[Extract provided]
◆ ◆ ◆ ◆

On 07/29/2013 03:46 PM, Tim Deegan wrote:
> Hi,
> 
> At 16:19 +0100 on 24 Jul (1374682769), Julien Grall wrote:
>> On 07/24/2013 03:55 PM, Ian Campbell wrote:
>>> On Tue, 2013-07-23 at 23:43 +0100, Julien Grall wrote:
>>>> On 23 July 2013 23:16, Ian Campbell <ian.campbell@xxxxxxxxxx> wrote:
>>>>> Were does this the idea of swapping them come from though? The ARM ARM
>>>>> seems (see e.g. section A6.3) to describe things in the order they are
>>>>> in memory -- is doing otherwise not going to end up confusing us?
>>>>
>>>> In THUMB set, a 32-bit instruction consisting of two consecutive
>>>> halfwords (see section A6.1).
>>>> So the instruction is in "big endian", but Xen will read the word as a
>>>> "little endian" things.
>>>
>>> Are you saying that the 16-bit sub-words are in the opposite order to
>>> what I would have expected and what seems most natural from a decode
>>> PoV?

◆ ◆ ◆ ◆

[Source material]

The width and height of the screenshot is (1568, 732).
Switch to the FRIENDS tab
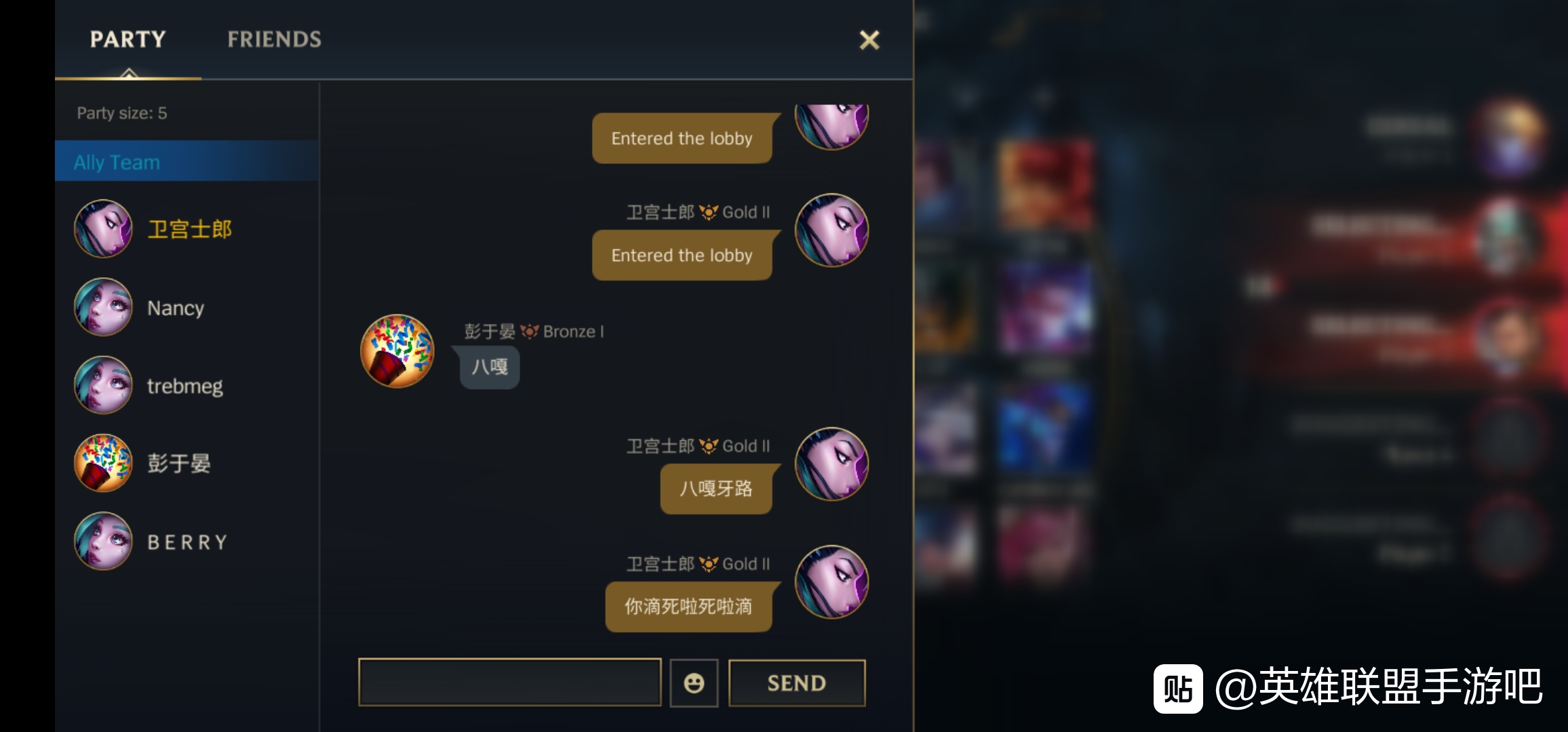[275, 39]
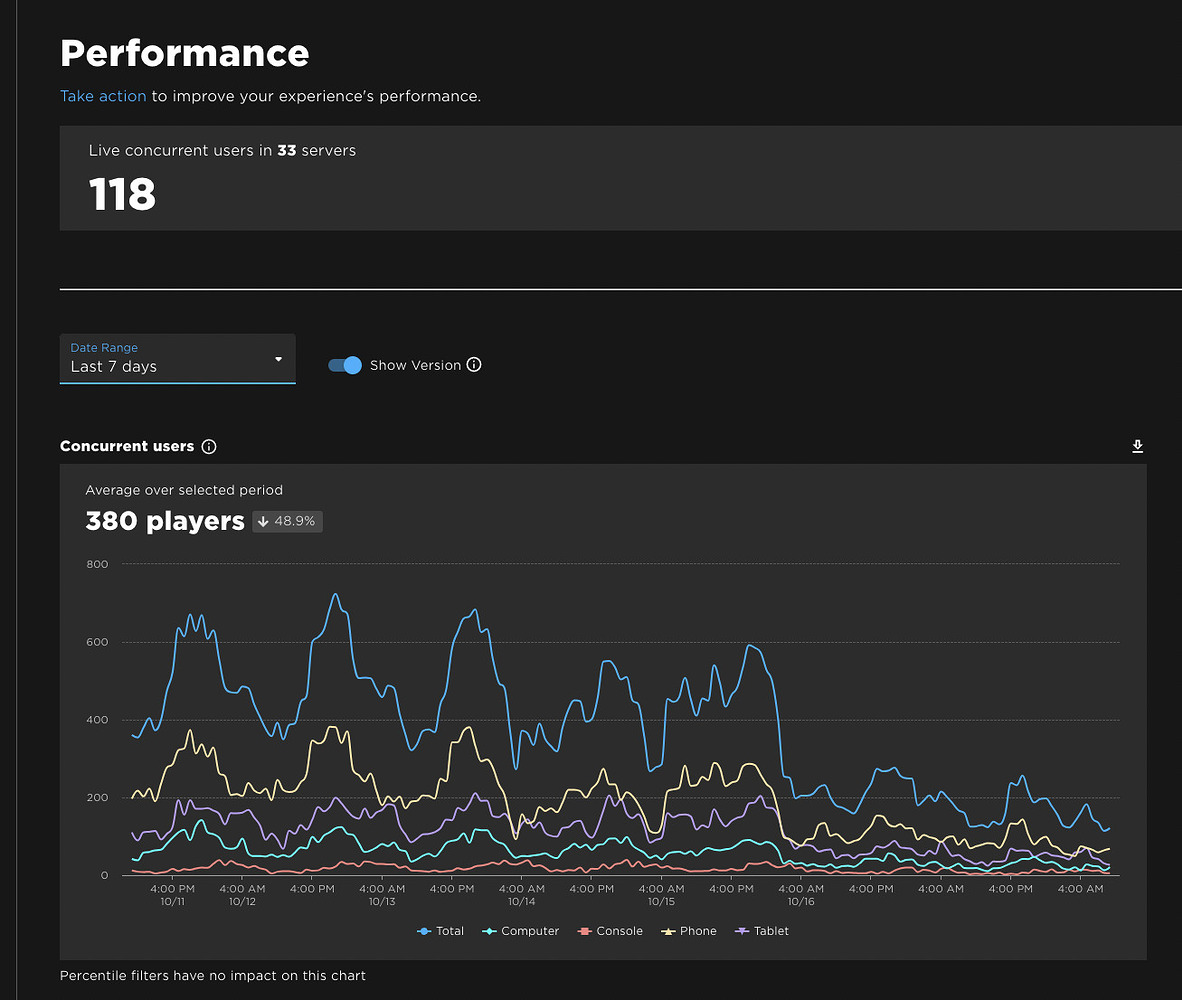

◆ ◆ ◆ ◆

[Work to complete]
• 1. Please answer these questions about the email excerpt, one per line:
(a) At what time on 07/29/2013 did Tim Deegan write?
(b) Which section of the ARM ARM does Ian Campbell cite as describing things in the order they are in memory?
(c) According to Julien Grall, what does a 32-bit instruction in the THUMB set consist of?
• 2. Update the part of the email excerpt starting at "On 07/29/2013 03:46" and ending at "up confusing us?", substituting "RAM" for "memory".

[Responses per task]
• 1.
(a) 03:46 PM
(b) Section A6.3
(c) Two consecutive halfwords

• 2.
On 07/29/2013 03:46 PM, Tim Deegan wrote:
> Hi,
> 
> At 16:19 +0100 on 24 Jul (1374682769), Julien Grall wrote:
>> On 07/24/2013 03:55 PM, Ian Campbell wrote:
>>> On Tue, 2013-07-23 at 23:43 +0100, Julien Grall wrote:
>>>> On 23 July 2013 23:16, Ian Campbell <ian.campbell@xxxxxxxxxx> wrote:
>>>>> Were does this the idea of swapping them come from though? The ARM ARM
>>>>> seems (see e.g. section A6.3) to describe things in the order they are
>>>>> in RAM -- is doing otherwise not going to end up confusing us?